Гиацинт с невозмутимым видом, изящно позируя, изложил свои убеждения:
— Знаете, сударь, мне кажется, что в наш подлый, развращенный век всякий хоть сколько-нибудь порядочный человек не может не быть анархистом.
Все за столом засмеялись. Гиацинта баловали, находили его весьма забавным. Барон от души веселился при мысли о том, что его сын, его собственный сын — анархист; а генерал лишь в минуты раздражения заявлял, что надо разнести в пух и прах общество, которое позволяет каким-то сорванцам водить себя за нос.
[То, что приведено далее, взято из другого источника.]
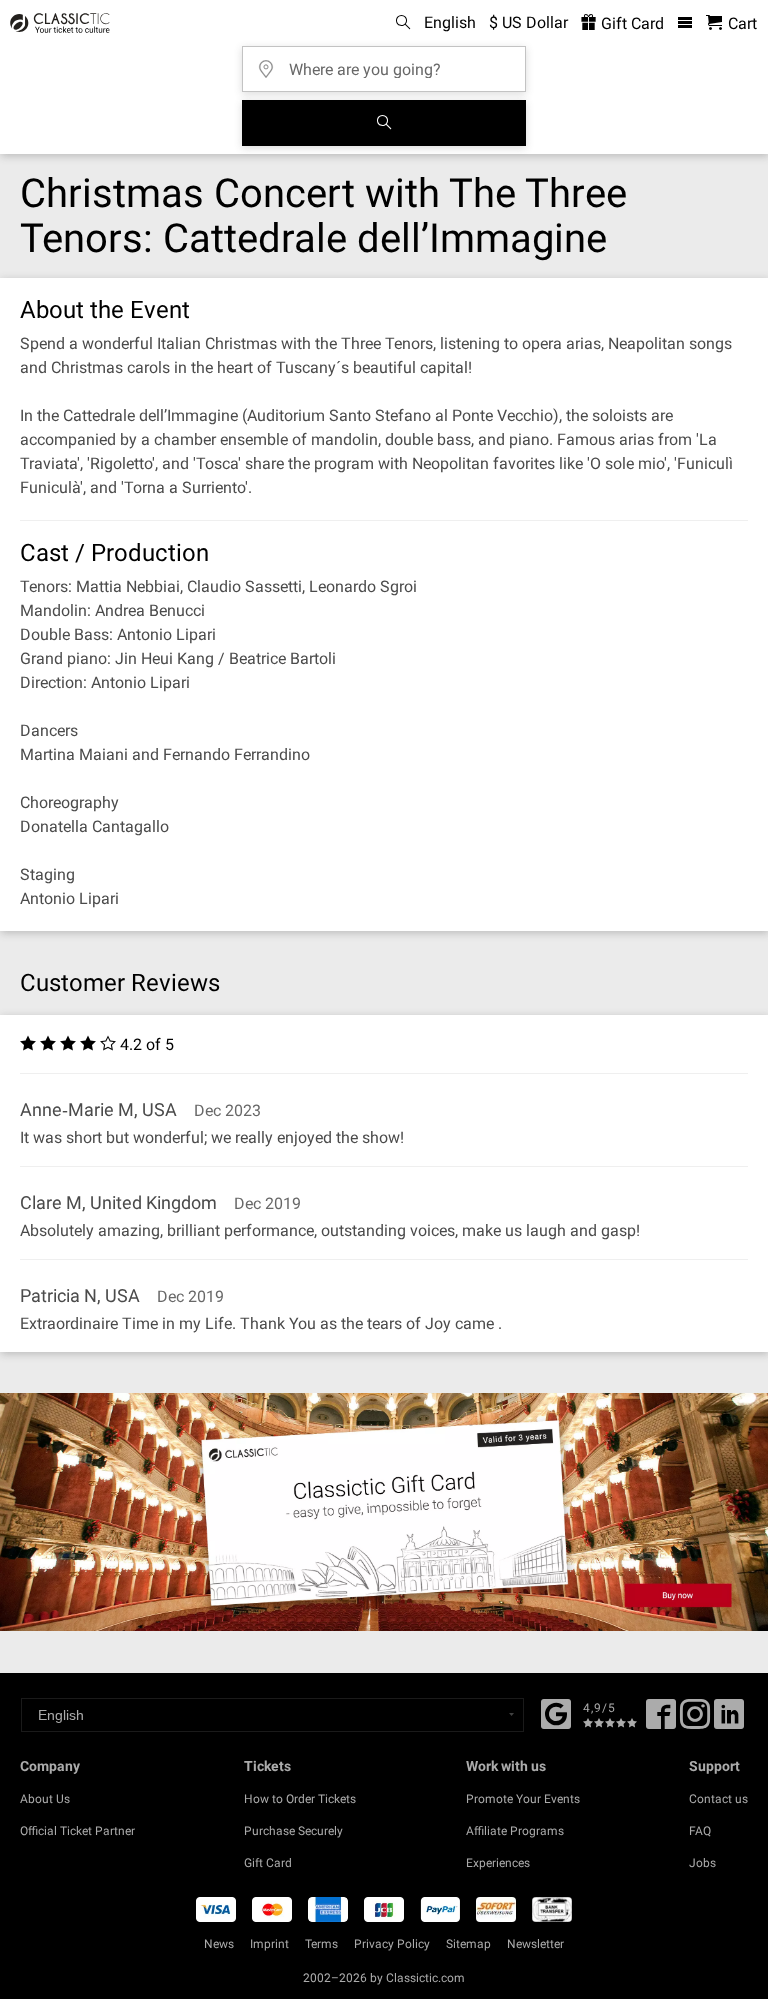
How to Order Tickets (300, 1799)
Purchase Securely (293, 1831)
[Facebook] (556, 1712)
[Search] (384, 123)
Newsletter (535, 1944)
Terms (321, 1944)
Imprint (269, 1944)
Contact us (718, 1799)
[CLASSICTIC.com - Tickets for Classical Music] (57, 23)
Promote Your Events (523, 1799)
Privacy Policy (392, 1944)
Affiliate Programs (515, 1831)
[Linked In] (729, 1721)
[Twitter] (695, 1721)
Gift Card (630, 23)
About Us (45, 1799)
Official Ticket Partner (77, 1831)
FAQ (700, 1831)
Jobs (702, 1863)
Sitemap (468, 1944)
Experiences (498, 1863)
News (219, 1944)
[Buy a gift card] (384, 1512)
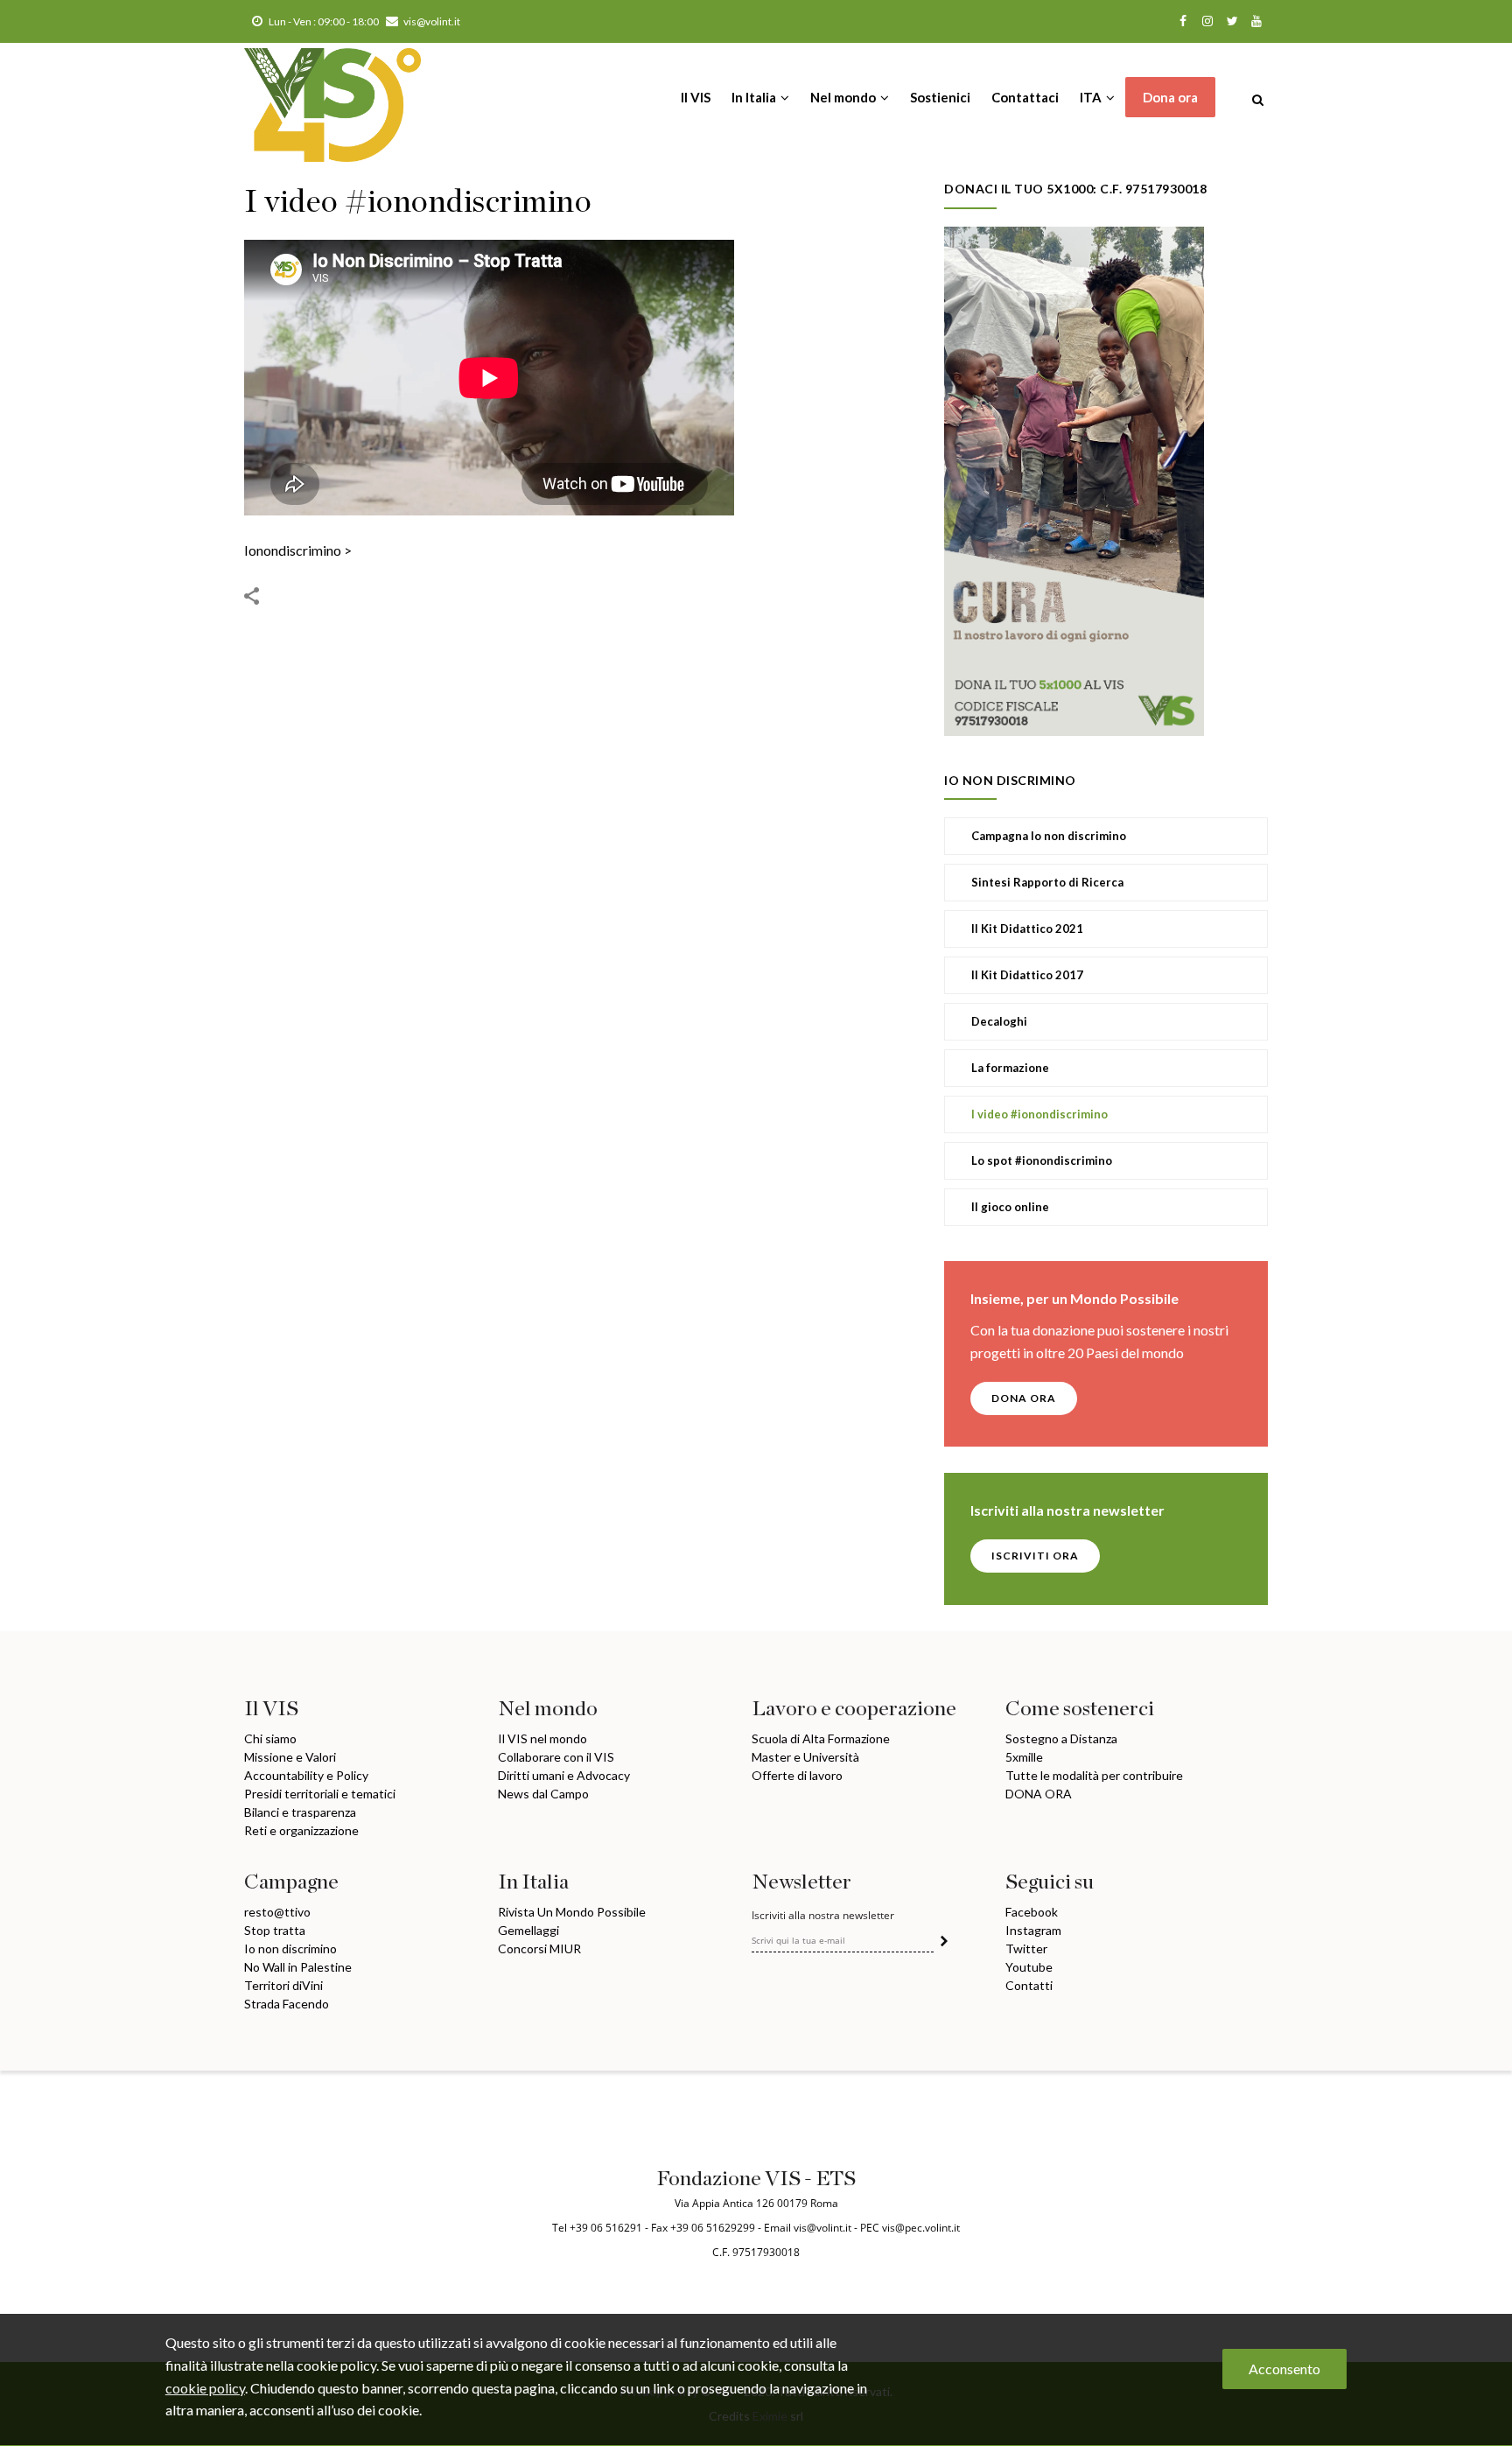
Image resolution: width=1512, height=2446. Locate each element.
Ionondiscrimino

Только судебный следователь, который специализировался на процессах анархистов, дал отпор Гиацинту; он начал защищать находившуюся под угрозой цивилизацию и дал ужасающую характеристику ее врагам, именуя их «армией громил и головорезов». Но остальные гости по-прежнему улыбались, смакуя восхитительный паштет из утиной печенки, поданный лакеем. На свете столько нужды, все это надо понять, но со временем все уладится. Тут барон сказал примирительным тоном:
— Разумеется, можно кое-что сделать. Но что именно? Никто не может в точности сказать. Что до разумных требований, — о! я охотно их принимаю. Например, улучшить участь рабочих, создать благотворительные учреждения, ну хотя бы вроде нашего приюта для инвалидов труда, мы им вполне можем гордиться. Но нельзя же требовать от нас невозможного!
За десертом на минуту внезапно наступило молчание. Казалось, после праздной болтовни у этих людей, старавшихся отвлечься от мрачных мыслей за обильным завтраком, вдруг тоска и тревога сжали сердце, и все это отразилось на их растерянных лицах. В глазах Дютейля сквозила тревога и страх перед доносом, по глазам барона было видно, что он разгневан, взволнован и думает, как бы удовлетворить каприз Сильвианы. Всемогущий барон питал к ней неистовую страсть, и этот тайный недуг грозил со временем подточить его и сломить. На лицах баронессы и Камиллы особенно ярко отразилась переживаемая ими жестокая драма, взаимная ненависть матери и дочери, ревниво оспаривающих друг у друга любимого человека. Все осторожно очищали фрукты позолоченными ножами. В вазах золотились гроздья на редкость свежего винограда, конфеты, пирожные и всевозможные сладости дразнили уже пресыщенный аппетит.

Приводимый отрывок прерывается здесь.